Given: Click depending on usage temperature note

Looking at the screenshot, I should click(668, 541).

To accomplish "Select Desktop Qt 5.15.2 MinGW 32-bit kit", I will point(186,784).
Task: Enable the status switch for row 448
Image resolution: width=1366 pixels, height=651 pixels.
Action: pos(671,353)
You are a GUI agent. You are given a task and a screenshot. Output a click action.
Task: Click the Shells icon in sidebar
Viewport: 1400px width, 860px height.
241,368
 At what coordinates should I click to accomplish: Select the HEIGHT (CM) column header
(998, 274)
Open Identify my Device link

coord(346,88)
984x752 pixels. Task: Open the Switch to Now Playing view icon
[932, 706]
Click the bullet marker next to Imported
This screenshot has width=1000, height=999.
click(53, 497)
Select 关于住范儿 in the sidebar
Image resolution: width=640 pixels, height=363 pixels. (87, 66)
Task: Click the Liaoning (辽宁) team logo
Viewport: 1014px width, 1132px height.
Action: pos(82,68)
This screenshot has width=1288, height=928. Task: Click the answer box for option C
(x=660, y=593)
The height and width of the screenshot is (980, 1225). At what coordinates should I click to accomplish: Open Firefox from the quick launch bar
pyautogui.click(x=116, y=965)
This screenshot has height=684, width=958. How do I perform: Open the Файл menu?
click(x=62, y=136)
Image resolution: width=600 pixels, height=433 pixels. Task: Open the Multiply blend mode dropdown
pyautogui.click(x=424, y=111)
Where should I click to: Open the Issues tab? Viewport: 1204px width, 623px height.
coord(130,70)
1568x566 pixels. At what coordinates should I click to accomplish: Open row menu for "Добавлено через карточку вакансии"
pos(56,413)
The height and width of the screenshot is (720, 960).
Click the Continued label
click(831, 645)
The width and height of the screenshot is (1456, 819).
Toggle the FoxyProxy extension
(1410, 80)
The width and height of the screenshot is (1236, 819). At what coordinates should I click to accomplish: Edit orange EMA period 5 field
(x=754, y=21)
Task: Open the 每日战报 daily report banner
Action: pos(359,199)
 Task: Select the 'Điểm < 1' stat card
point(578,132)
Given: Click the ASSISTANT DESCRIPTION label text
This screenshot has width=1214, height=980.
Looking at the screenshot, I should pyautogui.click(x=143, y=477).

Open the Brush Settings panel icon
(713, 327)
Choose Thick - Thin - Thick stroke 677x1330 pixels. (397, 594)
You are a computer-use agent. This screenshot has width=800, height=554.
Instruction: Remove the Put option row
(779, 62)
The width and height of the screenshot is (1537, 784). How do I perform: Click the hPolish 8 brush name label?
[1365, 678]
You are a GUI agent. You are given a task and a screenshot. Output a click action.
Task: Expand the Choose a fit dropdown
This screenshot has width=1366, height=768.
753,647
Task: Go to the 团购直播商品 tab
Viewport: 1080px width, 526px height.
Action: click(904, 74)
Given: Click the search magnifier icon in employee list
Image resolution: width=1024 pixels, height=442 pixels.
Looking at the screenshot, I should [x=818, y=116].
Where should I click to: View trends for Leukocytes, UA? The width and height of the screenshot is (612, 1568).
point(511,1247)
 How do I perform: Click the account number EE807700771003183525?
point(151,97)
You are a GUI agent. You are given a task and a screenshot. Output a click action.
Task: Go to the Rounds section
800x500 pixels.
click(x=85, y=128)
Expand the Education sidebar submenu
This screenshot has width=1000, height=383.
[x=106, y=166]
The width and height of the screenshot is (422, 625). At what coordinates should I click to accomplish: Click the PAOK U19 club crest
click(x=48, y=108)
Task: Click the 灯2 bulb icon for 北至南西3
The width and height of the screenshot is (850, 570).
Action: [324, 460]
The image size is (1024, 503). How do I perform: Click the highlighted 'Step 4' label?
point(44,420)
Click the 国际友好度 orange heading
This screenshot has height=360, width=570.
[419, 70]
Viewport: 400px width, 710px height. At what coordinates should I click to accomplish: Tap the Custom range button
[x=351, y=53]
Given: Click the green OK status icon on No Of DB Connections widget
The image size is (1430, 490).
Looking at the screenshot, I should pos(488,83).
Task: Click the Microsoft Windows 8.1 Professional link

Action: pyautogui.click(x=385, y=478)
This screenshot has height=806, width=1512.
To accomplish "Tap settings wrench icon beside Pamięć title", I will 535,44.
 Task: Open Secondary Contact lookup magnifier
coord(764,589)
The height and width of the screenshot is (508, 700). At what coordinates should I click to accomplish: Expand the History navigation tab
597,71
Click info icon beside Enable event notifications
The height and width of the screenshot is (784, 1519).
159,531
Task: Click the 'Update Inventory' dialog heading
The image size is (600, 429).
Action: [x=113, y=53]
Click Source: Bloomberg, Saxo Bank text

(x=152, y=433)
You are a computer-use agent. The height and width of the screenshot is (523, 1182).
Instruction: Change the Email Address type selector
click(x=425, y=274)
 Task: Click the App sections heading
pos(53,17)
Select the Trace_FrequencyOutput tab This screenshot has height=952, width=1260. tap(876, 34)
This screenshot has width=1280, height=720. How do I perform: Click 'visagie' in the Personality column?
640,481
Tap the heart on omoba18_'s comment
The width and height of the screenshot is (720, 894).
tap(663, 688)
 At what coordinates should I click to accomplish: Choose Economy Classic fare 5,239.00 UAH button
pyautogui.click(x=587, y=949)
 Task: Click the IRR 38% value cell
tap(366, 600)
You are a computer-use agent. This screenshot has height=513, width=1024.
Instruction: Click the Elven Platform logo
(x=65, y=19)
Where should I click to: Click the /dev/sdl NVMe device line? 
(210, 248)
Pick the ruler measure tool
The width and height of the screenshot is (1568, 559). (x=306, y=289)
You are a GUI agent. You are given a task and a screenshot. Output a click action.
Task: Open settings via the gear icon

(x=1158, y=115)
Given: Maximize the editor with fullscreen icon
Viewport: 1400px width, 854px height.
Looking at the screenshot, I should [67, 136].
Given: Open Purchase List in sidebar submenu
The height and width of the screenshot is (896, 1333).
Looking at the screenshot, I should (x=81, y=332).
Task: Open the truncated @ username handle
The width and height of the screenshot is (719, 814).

- [Set problem]
Please retype the items starting at the line that contains "Given: Maximize the" and ending at the last line of the items, keeping every line unchanged.

- [Completed task]
Given: Maximize the editor with fullscreen icon
Viewport: 1400px width, 854px height.
Looking at the screenshot, I should [67, 136].
Given: Open Purchase List in sidebar submenu
The height and width of the screenshot is (896, 1333).
Looking at the screenshot, I should (x=81, y=332).
Task: Open the truncated @ username handle
The width and height of the screenshot is (719, 814).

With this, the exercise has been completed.